§ **Your objective**: According to the article on Michele Bachmann's foster parenting, in what year were the Bachmanns first licensed as child foster care providers?

##### Source document #####

Wednesday, August 10, 2011

Bachmann points to foster parenting _ on her terms

Bachmann points to foster parenting _ on her terms


STILLWATER, Minn. -- From her first campaign to her latest, Republican presidential contender Michele Bachmann has used her time as a foster parent to help create an image of a family-focused Christian driven by compassion and social conviction.


Now, with the national spotlight shining bright, the Minnesota congresswoman is claiming her family is off limits.


In this instance, Bachmann is trying to have it both ways and may end up undercutting an authentic streak that's helped her rise in polling to challenge the front-runner for the Republican nomination, Mitt Romney.


"I am running for the presidency of the United States," Bachmann said recently when asked to comment on reports of controversial treatments offered at her husband's counseling clinic and about the family's federally subsidized home loan. "My husband is not running for the presidency. Neither are my children. Neither is our business. Neither is our foster children."

Yet, when it suits her, Bachmann mentions that she and her husband have been "the proud foster parents of 23 great children." And she portrays her entry into foster parenting as an act of faith, saying that she and husband Marcus, a trained therapist, were following the lead of fellow parishioners at her church.

"Our hearts were broken for at-risk kids," she said last month in an unpublicized appearance at Jonathan House, a communal center in Washington for young Christian men.


In a brief interview last spring, Bachmann told The Associated Press that her house had as many as nine children at once, her own five plus four more. She gave a similar account at Jonathan House, according to video someone in attendance posted on the Internet.


"We brought our first child in and we got a phone call. 'Would we take another?' And we did. Got a phone call, 'Would you take another?' And we did. Got another phone call. 'Would you take another?' And we did," Bachmann said.


"Then we said, 'Hold on just a minute,'" she added. "We had another biological baby and by that point we had a census of nine kids in the house. And at that point we couldn't all sit around a table, so we had to blow out a wall and make our kitchen bigger."


Bachmann talks about foster parenting in mostly abstract terms and never mentions the children by name. The government considers their identities protected. One located by the AP wouldn't comment, and none has come forward to tell his or her story for attribution. Former neighbors confess having only vague recollections, if any at all, of the foster children.


The little that is known about this part of her life was pieced together from interviews and spotty public records.


The Bachmanns were first licensed as child foster care providers in 1992, when they were living in the scenic town of Stillwater, east of St. Paul, on the St. Croix River.


George Hendrickson, who managed Bachmann cases for several years through the Professional Association of Treatment Homes placement agency, remembers visiting a well-kept home big enough so that the foster children and the Bachmann kids didn't have to share bedrooms. He said he found Bachmann to be relaxed, organized and engaging.


Hendrickson said the Bachmanns initially hoped to care for young unwed mothers, but instead found themselves shepherding a steady stream of teenage girls battling eating problems. Most were connected to an eating disorder treatment program.


Marcus Bachmann's background in mental health treatment helped the couple earn a license. While therapy for the foster girls was done mainly through a university program, the Bachmanns helped them make steps toward health. Hendrickson remembers one girl so averse to eating that she had trouble being in a kitchen; the Bachmanns, he said, got her to feel comfortable setting the table, pulling food out of a cupboard and serving dinner.

##### Data supplied #####

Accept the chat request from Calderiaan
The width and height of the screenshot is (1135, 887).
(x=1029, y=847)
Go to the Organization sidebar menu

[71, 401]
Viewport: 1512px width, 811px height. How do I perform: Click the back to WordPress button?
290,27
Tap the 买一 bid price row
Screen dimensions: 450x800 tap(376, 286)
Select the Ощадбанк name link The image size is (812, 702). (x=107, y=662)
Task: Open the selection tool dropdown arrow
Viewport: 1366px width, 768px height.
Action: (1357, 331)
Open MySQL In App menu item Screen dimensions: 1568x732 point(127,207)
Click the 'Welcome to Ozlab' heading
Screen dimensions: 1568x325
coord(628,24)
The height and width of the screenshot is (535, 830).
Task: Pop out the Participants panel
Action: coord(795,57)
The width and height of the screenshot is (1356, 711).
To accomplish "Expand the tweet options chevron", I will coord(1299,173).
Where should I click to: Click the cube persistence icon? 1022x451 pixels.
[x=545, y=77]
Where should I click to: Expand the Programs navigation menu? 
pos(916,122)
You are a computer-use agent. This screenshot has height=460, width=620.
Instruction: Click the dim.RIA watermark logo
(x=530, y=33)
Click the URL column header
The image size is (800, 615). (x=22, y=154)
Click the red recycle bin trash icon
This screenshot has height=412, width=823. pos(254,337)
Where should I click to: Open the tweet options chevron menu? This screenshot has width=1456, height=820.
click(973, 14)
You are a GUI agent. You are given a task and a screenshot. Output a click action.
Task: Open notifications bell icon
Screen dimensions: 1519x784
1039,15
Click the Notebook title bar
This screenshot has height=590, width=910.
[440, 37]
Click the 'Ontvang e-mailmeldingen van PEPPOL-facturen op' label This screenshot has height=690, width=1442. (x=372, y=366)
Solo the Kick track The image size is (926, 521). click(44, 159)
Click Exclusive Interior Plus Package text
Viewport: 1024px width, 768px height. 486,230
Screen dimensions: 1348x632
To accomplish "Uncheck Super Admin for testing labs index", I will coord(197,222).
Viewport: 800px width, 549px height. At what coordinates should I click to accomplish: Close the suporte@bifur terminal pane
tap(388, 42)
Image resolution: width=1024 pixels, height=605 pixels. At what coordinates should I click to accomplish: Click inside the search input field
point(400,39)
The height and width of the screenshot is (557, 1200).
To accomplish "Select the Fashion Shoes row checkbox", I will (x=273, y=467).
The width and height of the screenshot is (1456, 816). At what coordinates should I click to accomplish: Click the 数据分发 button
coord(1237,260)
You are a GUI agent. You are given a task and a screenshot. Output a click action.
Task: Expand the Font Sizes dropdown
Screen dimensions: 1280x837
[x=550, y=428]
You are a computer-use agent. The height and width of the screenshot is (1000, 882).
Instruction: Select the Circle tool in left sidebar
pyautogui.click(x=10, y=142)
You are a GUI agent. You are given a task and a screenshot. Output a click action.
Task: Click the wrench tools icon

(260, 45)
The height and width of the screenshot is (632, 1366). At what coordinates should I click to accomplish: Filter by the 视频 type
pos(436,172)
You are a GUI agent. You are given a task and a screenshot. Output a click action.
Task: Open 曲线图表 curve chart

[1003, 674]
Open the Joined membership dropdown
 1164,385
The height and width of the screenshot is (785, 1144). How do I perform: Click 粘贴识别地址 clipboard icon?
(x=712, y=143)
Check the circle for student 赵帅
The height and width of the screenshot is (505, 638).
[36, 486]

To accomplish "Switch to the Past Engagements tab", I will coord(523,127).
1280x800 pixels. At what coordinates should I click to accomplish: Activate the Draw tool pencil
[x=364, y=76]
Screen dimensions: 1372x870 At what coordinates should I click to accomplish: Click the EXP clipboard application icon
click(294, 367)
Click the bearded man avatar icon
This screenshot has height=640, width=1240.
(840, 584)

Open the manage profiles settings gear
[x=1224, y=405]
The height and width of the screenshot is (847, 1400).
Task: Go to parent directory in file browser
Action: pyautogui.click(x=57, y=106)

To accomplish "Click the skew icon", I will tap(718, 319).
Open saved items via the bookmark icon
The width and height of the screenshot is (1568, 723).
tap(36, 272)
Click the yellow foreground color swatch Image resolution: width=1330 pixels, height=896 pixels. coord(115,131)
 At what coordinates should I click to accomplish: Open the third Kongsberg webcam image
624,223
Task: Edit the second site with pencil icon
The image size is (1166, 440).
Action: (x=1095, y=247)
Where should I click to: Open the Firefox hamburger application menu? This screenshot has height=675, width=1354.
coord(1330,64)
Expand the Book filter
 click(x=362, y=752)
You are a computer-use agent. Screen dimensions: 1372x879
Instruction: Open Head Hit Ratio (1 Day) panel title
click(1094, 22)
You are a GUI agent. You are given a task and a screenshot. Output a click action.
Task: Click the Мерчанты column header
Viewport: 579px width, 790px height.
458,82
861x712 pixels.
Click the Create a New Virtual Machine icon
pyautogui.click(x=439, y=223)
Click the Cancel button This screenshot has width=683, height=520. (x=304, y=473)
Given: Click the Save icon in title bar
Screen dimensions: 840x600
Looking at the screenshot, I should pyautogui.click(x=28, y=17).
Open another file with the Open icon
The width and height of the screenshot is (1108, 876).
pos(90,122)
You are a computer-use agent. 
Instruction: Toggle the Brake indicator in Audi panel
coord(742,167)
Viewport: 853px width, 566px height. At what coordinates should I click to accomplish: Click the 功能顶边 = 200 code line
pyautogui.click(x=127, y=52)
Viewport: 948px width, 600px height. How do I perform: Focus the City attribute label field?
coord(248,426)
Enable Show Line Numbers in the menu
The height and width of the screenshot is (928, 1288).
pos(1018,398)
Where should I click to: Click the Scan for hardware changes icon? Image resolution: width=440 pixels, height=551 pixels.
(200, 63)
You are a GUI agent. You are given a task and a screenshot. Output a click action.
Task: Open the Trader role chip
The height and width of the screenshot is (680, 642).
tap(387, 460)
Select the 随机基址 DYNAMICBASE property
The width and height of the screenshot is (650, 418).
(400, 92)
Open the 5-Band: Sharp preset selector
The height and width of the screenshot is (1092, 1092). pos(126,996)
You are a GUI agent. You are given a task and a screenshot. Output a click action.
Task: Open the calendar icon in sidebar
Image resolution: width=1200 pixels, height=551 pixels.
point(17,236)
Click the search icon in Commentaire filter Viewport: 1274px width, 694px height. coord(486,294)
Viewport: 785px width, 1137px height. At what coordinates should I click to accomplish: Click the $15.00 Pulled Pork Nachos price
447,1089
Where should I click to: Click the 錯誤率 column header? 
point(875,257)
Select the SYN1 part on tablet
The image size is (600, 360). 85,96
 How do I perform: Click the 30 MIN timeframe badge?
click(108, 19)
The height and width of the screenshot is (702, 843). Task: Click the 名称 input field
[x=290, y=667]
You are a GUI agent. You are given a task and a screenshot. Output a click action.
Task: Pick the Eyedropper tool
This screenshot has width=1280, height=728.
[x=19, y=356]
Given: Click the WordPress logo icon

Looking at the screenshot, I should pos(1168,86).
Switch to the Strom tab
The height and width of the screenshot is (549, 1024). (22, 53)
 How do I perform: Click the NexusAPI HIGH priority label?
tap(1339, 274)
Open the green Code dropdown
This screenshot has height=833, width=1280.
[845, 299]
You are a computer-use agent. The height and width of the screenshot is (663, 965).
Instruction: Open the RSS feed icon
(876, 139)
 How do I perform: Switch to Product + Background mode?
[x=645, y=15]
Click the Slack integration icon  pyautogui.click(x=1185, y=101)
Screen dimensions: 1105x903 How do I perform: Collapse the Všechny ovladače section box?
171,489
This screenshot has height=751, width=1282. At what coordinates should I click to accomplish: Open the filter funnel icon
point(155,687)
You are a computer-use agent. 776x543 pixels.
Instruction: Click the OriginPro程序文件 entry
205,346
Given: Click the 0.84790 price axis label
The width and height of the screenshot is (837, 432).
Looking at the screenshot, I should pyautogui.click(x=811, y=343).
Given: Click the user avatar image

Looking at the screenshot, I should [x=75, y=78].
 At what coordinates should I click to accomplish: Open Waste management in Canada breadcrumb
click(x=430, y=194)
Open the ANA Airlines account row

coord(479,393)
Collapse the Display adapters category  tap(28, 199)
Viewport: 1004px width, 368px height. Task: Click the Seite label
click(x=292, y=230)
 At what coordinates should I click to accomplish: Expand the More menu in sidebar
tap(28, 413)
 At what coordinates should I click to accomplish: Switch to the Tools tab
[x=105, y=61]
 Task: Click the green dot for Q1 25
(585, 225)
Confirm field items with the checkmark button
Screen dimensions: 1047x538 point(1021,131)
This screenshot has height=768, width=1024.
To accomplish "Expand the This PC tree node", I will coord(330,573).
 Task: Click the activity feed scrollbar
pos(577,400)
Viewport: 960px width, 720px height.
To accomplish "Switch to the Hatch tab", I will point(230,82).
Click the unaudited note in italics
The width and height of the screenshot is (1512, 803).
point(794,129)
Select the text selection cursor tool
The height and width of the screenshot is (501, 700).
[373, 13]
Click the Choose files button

#####

§ **Task result**: 1992